McMahon's office processes the federal homeland security grants for New York, which go to counties based on threat assessments and can fund items like protective, monitoring and decontamination equipment for the state's quarter-million police, firefighters and other emergency responders. This year's funding list should be available within weeks, he said.

New York got about $167 million last year in federal money for homeland security and will get $298 million for 2005, with the additional funds going to New York City, officials said.
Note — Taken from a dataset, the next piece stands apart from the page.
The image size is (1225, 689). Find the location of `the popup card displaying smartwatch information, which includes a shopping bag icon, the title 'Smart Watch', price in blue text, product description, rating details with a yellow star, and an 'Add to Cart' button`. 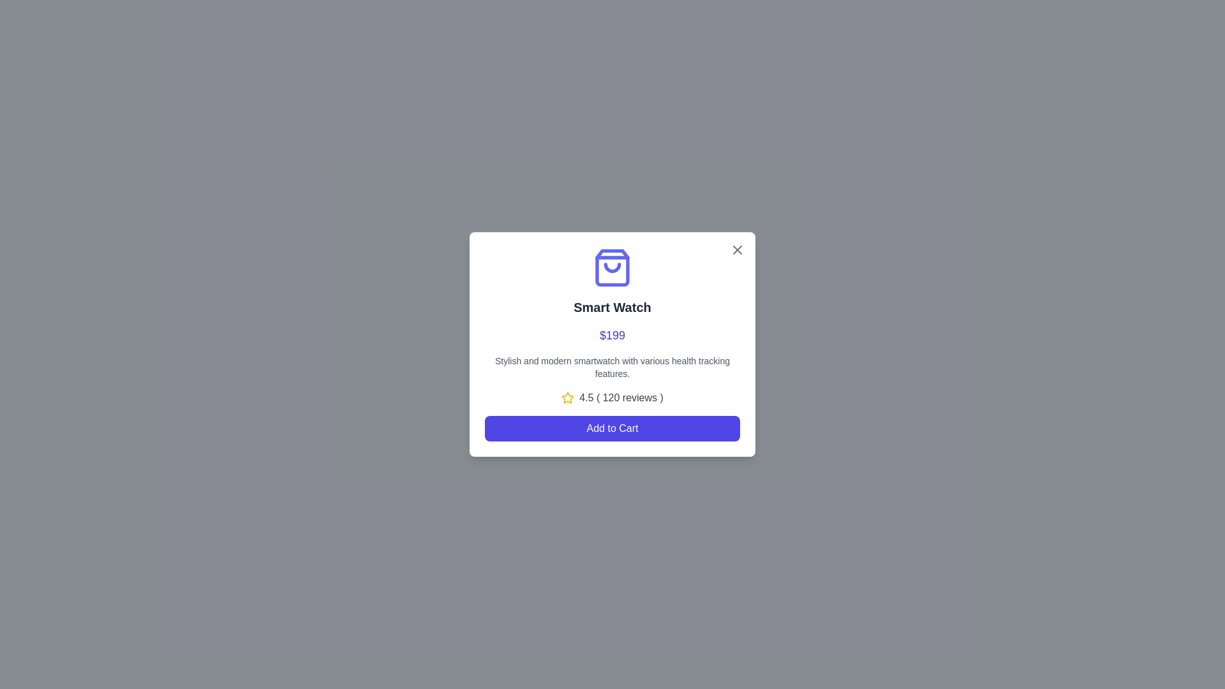

the popup card displaying smartwatch information, which includes a shopping bag icon, the title 'Smart Watch', price in blue text, product description, rating details with a yellow star, and an 'Add to Cart' button is located at coordinates (612, 345).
The state now has only two of the 50 areas federally designated as high-risk, greater New York City and Buffalo, after Albany was dropped this year. Based on factors like previous attacks and attempts, critical infrastructure, population and cultural icons, New York City remains atop the list, McMahon said, and its homeland security grants rose from $47 million last year to $207 million in 2005.

Meanwhile, Gov. George Pataki has proposed spending $73 million in state funds for homeland security in the 2005-06 fiscal year, on top of $260 million over the past three.

Dale Currier, manager of homeland protection services for Ecology & Environment, said the Lancaster, N.Y.-based company with 1,000 employees globally and $100 million in annual sales now is working with several states to assess vulnerability to ''agriterrorism,'' or threats to the food supply.

''Besides following the money, look at the trends that are being discussed,'' Currier said. Right now that includes transportation, he said, noting another emerging marketplace is high-tech devices to detect chemical and biological hazards.

Consultant Ruth Walters said the state and local governments comprise a $44 billion marketplace for goods and services in New York, and advised paying attention to budgets, making contacts, learning early about upcoming procurements and subscribing to the New York State Contract Reporter, the weekly newsletter that lists state contract bidding. Smaller contracts don't have to got through the same competitive bidding process, she said.

Mark Camillo, director for homeland security for Lockheed Martin Corp., suggested small companies with particular skills contact major contractors like his company to see about subcontracting.